Lets say your dictionary has 100,000 words[0], and your attacker has access to the same list. If the attacker knows that you have chosen four words off of that list, he still only has a 1/4,166,416,671,249,975,000 chance of guessing the right permutation (not combination!). That's less than 2^61, which is certainly very secure.

However, the entropy calculation in the XKCD comic assumes that the characters are uncorrelated with each other, the way they would be if you used a random sequence of characters as your password.

(Of course, this assumes that you choose the words truly (pseudo-)randomly, and not "cherry-picking" permutations that are easy to remember.)

[0] Not unreasonable - /usr/share/dict/words on Ubuntu has over twice as many.




> However, the entropy calculation in the XKCD comic assumes that the characters are uncorrelated with each other, the way they would be if you used a totally random password.

No. A word picked from 2048 word dictionary has 11 bits of entropy, that is where XKCD gets its 44 bits of entropy for four words.


What common user do you know of that has a 100,000 word vocabulary? My point being that a list of the 10,000 most commonly used words would most likely be sufficient to cover most combinations of pass phrases.


It would seem that word length is important too. Between 5 and 8 characters. Wouldn't that drop in half the size of the vocabulary?


No, word length has (almost) nothing to do with it.

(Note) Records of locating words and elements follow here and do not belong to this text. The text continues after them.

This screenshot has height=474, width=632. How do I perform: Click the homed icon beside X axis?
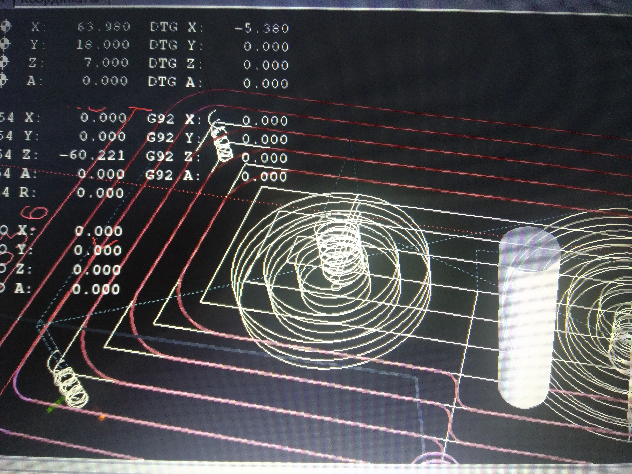tap(6, 27)
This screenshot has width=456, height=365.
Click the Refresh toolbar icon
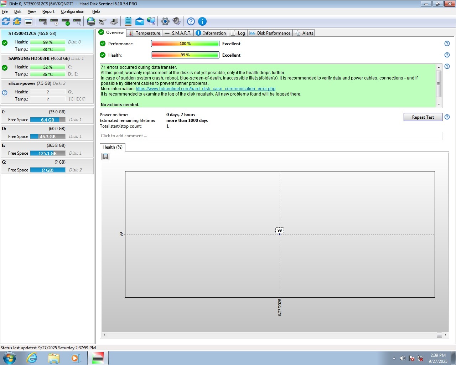coord(6,21)
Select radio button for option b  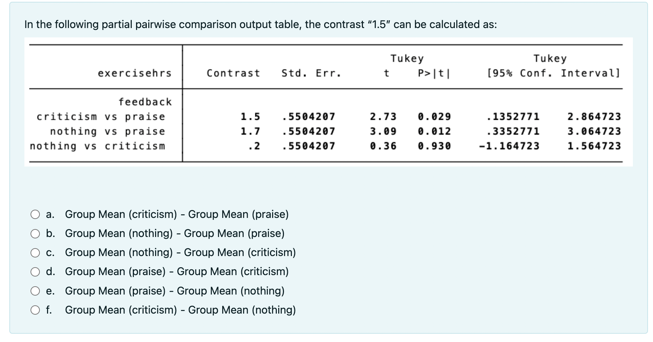click(36, 234)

XKCD assumes each word has, regardless of length, 11 bits of entropy. It implies that you are picking up each word out of a dictionary of the 2^11 (2048) most common, non-trivial[1] words. And truly, example words are common: correct, horse, battery, staple.

Contrast this with the "classic" example. You pick a single base word from a larger list (16 bits of entropy == 64K-word dictionary) of longer, more complex (troubadour, 10 letter long) words, and then subject it to a number of transformations to pump its entropy another 12 bits.

The key insight of this piece is that attackers have moved over to techniques that make password length a poor estimator of its entropy level. It is the rarity of the base word that makes the lion's share of a password entropy, with length adding marginal improvements, mostly from the increased chances to pack more transformations into it.

This gets lost on the discussion of the comic's main thesis and less subtle insight that it is easier to add entropy by increasing the number of base words than by adding transformations to a single base word.

[1] I am removing trivial words of length < 4 because if you choose from them, you may end up with a password with length between 4 and 12, which may be brute-forced without regard for dictionary attacks now or in the near future. Shortest word in the provided example is "horse" which is weak evidence in favor of this hypothesis.


If you compare the number of possibilities per word versus the number of possibilities per character (94 on the commonly used ASCII spectrum for US keyboards), the benefits are clear.

That's not to say that it's impenetrable. It's just making it less convenient to crack which seems to be the name of the security game.